L’intera questione triestina per i comunisti può emergere ora in tutta la sua dirompente problematicità: la doppia lealtà togliattiana agli equilibri di Jalta e al movimento comunista internazionale produsse scelte tattiche a volte contrastanti con le precedenti ma sempre nella ricerca dell’equilibrio tra aspirazioni rivoluzionarie e volontà normalizzatrici ed equilibriste, inteso in questo contesto come ricerca del compromesso sempre nell’interesse del campo socialista e delle classi popolari. In virtù di questa doppiezza, la stessa “normalizzatrice” di Vidali fu sottoposta a critica nel 1955, ovvero in seguito alla morte di Stalin e al riavvicinamento tra Unione Sovietica e Jugoslavia (e di conseguenza tra Togliatti e Tito). La divisione definitiva del TLT, sancita de facto dall’accordo di Londra del 1954, sconfessò anche le scelte politiche del Pci, che avrebbe preferito la continuazione del Territorio Libero e la proclamazione di un referendum con cui mettere sul piatto la volontà popolare.

Il caso di Trieste, in conclusione, fu un fondamentale banco di prova per i comunisti italiani, che dimostrarono di saper tradurre le aspirazioni nazionali delle classi popolari e saper proporre una via autonoma nella politica esterna, seppur tra i limiti rappresentati dal centro sovietico. Inoltre, dimostrò il fondamentale machiavellismo di Togliatti che, sospeso tra Mosca e Belgrado, riuscì a trovare una propria collocazione politica sulla questione, anticipando le scelte sovietiche e pagando in anticipo lo scotto delle eventuali scomuniche ideologiche che sarebbero pervenute.

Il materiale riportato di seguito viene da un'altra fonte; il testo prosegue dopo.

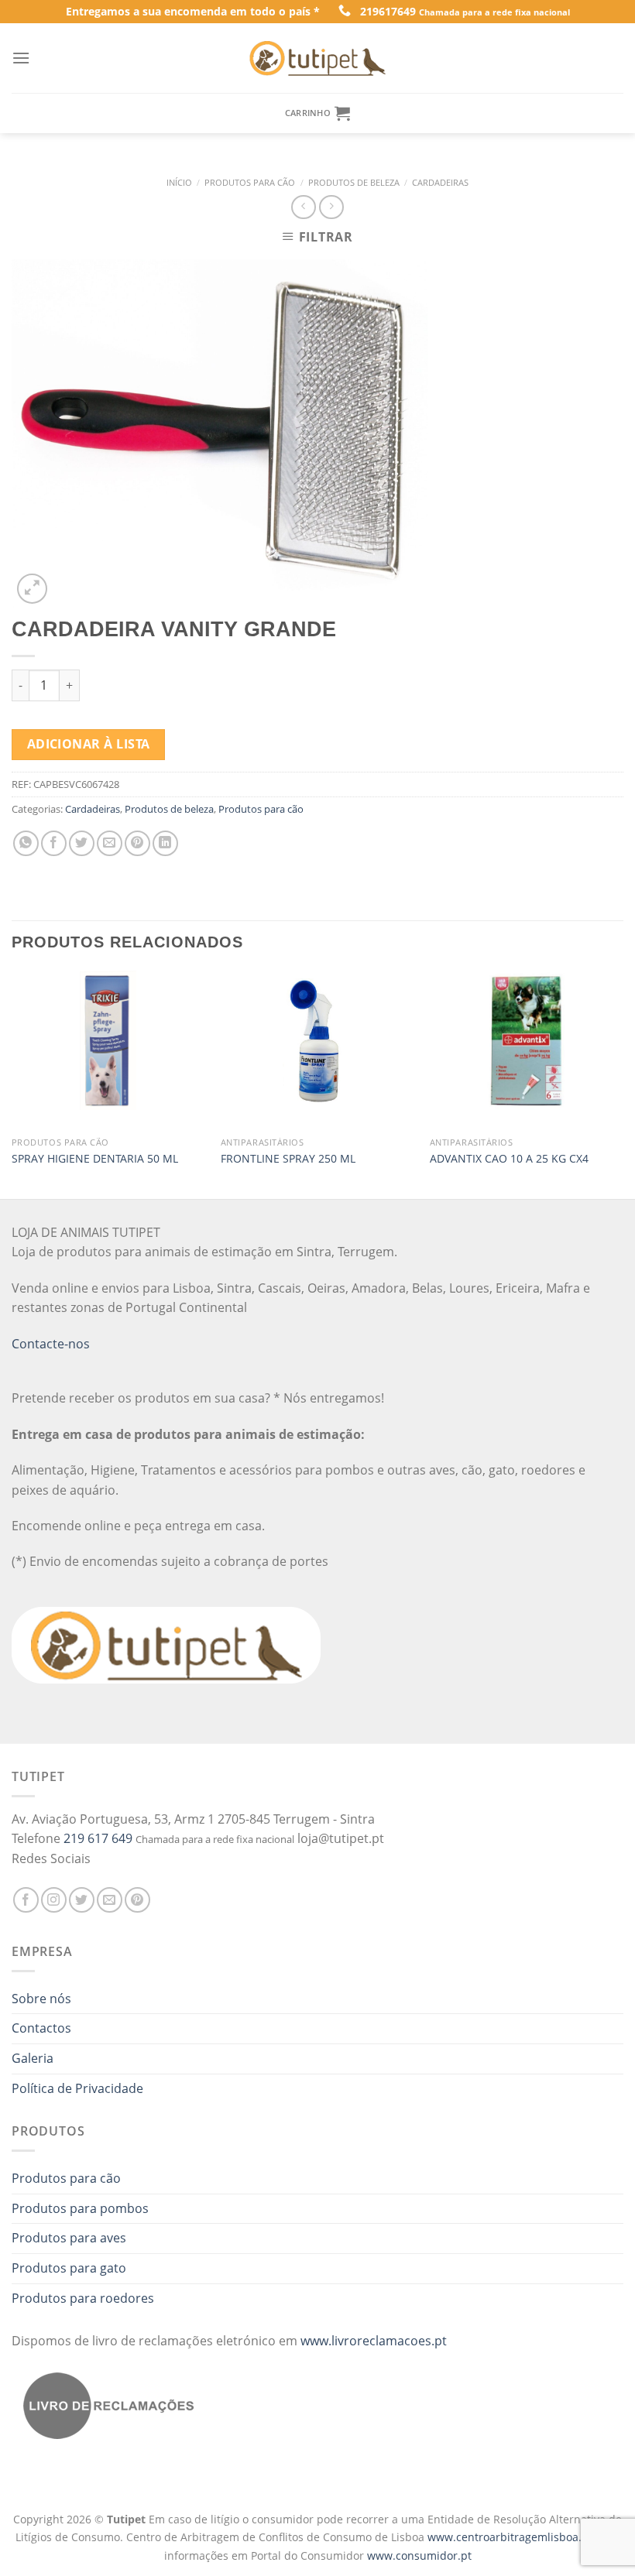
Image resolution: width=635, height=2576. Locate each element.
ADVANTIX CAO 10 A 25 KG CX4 (509, 1159)
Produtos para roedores (83, 2298)
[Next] (622, 1083)
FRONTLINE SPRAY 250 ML (288, 1159)
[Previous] (12, 1083)
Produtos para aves (69, 2237)
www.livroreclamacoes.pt (373, 2340)
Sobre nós (41, 1998)
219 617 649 (98, 1838)
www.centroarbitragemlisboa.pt (511, 2537)
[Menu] (21, 58)
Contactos (41, 2027)
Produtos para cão (249, 182)
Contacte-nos (51, 1343)
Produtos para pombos (80, 2208)
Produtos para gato (69, 2267)
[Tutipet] (317, 58)
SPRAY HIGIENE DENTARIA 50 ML (95, 1159)
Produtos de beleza (354, 182)
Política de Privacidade (77, 2088)
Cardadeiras (440, 182)
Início (179, 182)
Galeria (32, 2058)
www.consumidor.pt (419, 2555)
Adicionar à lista (88, 743)
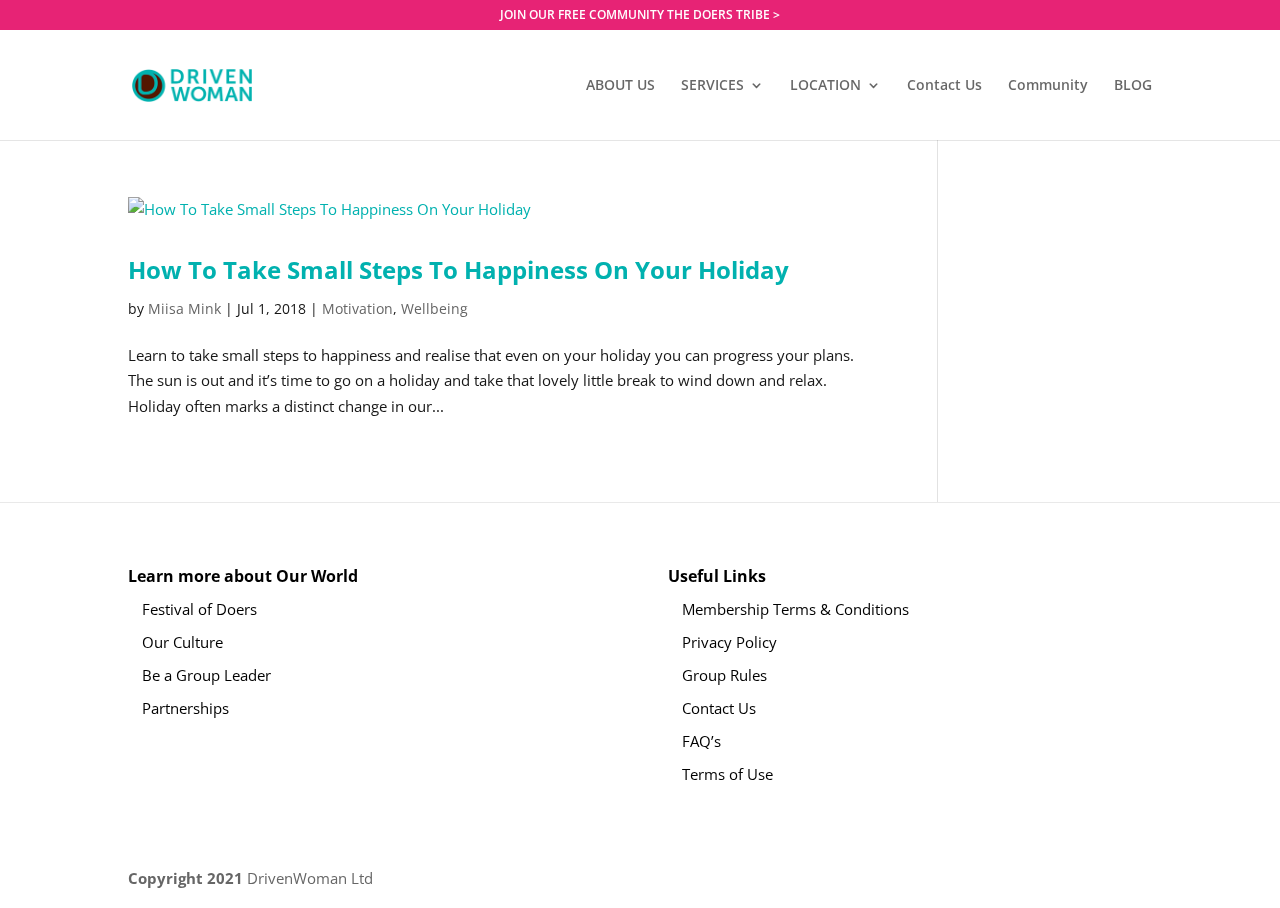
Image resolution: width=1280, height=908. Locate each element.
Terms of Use (727, 774)
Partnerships (185, 708)
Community (1048, 86)
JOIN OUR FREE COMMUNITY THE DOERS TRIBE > (640, 16)
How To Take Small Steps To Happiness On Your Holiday (458, 269)
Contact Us (944, 86)
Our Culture (182, 642)
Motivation (357, 308)
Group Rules (724, 675)
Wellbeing (434, 308)
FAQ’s (701, 741)
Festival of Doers (199, 609)
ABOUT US (620, 86)
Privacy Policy (729, 642)
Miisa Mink (184, 308)
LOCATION (825, 86)
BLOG (1133, 86)
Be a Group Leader (206, 675)
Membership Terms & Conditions (795, 609)
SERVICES (712, 86)
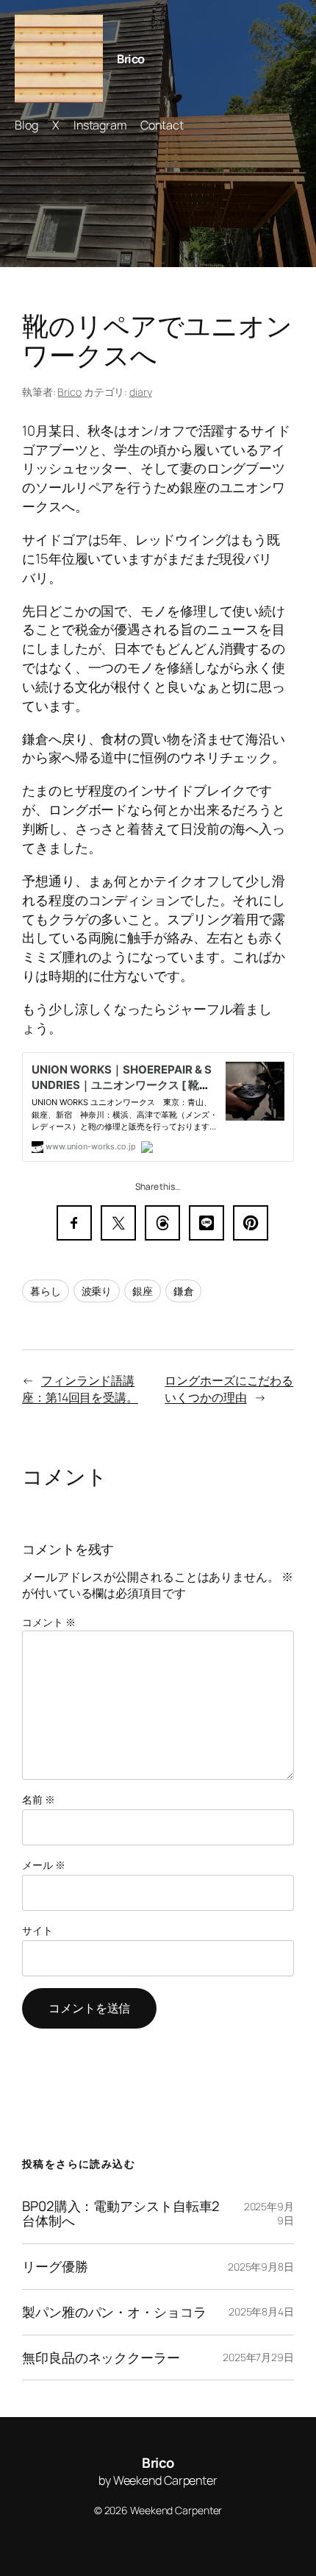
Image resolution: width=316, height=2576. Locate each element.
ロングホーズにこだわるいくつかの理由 (229, 1388)
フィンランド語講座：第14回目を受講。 (80, 1388)
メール (43, 1865)
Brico (131, 59)
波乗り (97, 1291)
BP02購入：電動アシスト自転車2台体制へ (121, 2214)
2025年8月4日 (261, 2311)
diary (140, 392)
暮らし (45, 1291)
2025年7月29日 (258, 2357)
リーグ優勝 (55, 2266)
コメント (48, 1622)
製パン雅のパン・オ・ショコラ (114, 2312)
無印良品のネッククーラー (101, 2358)
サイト (37, 1930)
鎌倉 (183, 1291)
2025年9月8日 (261, 2267)
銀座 (142, 1291)
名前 (38, 1799)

Attraverso queste memorie, infatti, è possibile ricostruire la storia degli eventi accaduti sul confine orientale inserendoli in un tessuto narrativo più ampio, che comprenda anche le memorie di quei comunisti, che in balia degli eventi internazionali, furono costretti a schierarsi con una delle parti in causa interrompendo forzosamente il sogno dell’unità rivoluzionaria internazionale che la dimensione comune della guerra di liberazione aveva prodotto.

* Vincenzo Di Mino (1987), laureato in Scienze della Politica, è ricercatore indipendente in teoria politica e sociale. Ha collaborato con alcune riviste tra cui Machina.